Getting ready for Open Churches Week 2017
"Forty years ago this year I started as a newly qualified probation officer. I had a law degree but decided that the legal profession was not for me.
"I wanted to work with people and the Probation Service was a vocation in the true sense of the word.
"The Probation Service celebrated its centenary in 2007. Its foundations were rooted in the church, specifically Police Court Missioners, who asked courts to release particular offenders into their care on the promise that they would find them a job, get them off drink or provide whatever other help was needed to turn their lives around. The responsibility of the offender was to prove themselves. They were given a second chance. They were “on probation”.
"Probation Officers, until a few years ago, had a legal obligation to “advise, assist and befriend” the offenders placed under their supervision. For many probation staff, working with offenders was a vocational career, and many Christians were employed in the service.
"Working with offenders is not for everyone. Many offenders are people that society writes off – sex offenders, people who misuse drugs or alcohol, perpetrators of domestic violence, murderers – the list is endless. Penal policy in the UK has predominantly seen imprisonment as the only really effective punishment for offenders, with anything else portrayed by politicians and the media as “soft options”.
"Yet reconviction rates for ex-prisoners are higher than for any other sentence of the court. A key reason for this is that in the eyes of many, “once an offender, always an offender”. Permanent employment and stable accommodation are the two biggest factors in reducing re-offending, yet they are the very things which society makes it very difficult for ex-offenders to obtain.

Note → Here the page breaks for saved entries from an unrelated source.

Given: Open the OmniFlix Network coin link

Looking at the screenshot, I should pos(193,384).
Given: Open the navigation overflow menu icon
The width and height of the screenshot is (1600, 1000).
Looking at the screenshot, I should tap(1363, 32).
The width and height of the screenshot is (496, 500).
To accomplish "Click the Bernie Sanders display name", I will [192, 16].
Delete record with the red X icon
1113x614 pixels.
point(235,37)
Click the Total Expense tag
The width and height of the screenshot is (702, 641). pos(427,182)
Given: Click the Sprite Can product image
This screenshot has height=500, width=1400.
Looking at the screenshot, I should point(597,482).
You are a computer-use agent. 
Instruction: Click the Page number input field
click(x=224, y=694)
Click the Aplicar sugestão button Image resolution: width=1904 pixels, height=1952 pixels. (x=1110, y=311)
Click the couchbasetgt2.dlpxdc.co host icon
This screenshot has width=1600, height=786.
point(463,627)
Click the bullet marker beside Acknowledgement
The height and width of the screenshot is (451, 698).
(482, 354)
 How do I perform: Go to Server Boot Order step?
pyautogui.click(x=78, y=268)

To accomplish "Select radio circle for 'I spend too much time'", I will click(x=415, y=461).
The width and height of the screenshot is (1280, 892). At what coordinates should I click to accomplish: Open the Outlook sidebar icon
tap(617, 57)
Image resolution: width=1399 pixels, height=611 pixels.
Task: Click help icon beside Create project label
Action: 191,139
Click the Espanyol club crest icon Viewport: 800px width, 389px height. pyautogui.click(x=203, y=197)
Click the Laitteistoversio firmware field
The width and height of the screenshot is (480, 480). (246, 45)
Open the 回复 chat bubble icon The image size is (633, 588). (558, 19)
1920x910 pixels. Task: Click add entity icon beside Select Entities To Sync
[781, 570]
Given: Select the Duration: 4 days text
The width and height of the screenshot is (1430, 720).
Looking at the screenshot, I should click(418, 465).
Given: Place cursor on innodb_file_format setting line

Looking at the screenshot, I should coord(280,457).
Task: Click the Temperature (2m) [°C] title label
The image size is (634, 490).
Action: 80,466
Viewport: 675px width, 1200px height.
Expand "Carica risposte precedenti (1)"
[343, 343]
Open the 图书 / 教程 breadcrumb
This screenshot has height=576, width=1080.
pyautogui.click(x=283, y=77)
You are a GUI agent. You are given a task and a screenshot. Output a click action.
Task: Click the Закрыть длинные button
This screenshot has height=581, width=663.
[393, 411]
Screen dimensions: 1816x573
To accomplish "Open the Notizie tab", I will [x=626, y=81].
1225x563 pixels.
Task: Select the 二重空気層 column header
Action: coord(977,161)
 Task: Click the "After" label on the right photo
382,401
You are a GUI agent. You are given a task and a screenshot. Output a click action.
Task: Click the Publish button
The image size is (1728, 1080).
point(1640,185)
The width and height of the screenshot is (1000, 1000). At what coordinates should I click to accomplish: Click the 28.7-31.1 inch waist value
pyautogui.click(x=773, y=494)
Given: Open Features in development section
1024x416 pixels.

The result is often a downward spiral ending in a revolving prison door.
"Probation staff are trained to assess offenders, refer them to other agencies who can help with practical problems and work directly with them to help them to find appropriate behaviour responses to avoid returning to criminal activity. A key skill in achieving successful outcomes with offenders is the development of a trusting relationship between the probation worker and offender through which change can be achieved and supported. Such work is skilled and complex.
"Recently the government’s “Transforming Rehabilitation” reform programme has controversially split the service into separate organisations – a National Probation Service who assess all offenders at court and manage the highest risk offenders and 21 Community Rehabilitation Companies (CRCs) who supervise the 70 per cent of offenders assessed as medium and low risk. From February 2015 these CRCs were transferred to a range of providers, mostly private sector, on “payment by results” contracts.
"So I ended my 40 year career working as the Chief Executive of Norfolk and Suffolk CRC, which is owned by a company called Sodexo who are primarily a French catering company. CRC staff who joined the probation service as a vocation now find themselves working for a company which seeks to make profit out of their work.
"The important thing for them at this critical time is to remember that their relationship with offenders remains crucial in helping offenders turn their lives around. This is also a huge opportunity for Christians to respond and volunteer to mentor ex-offenders through some of the organisations mentioned in this issue."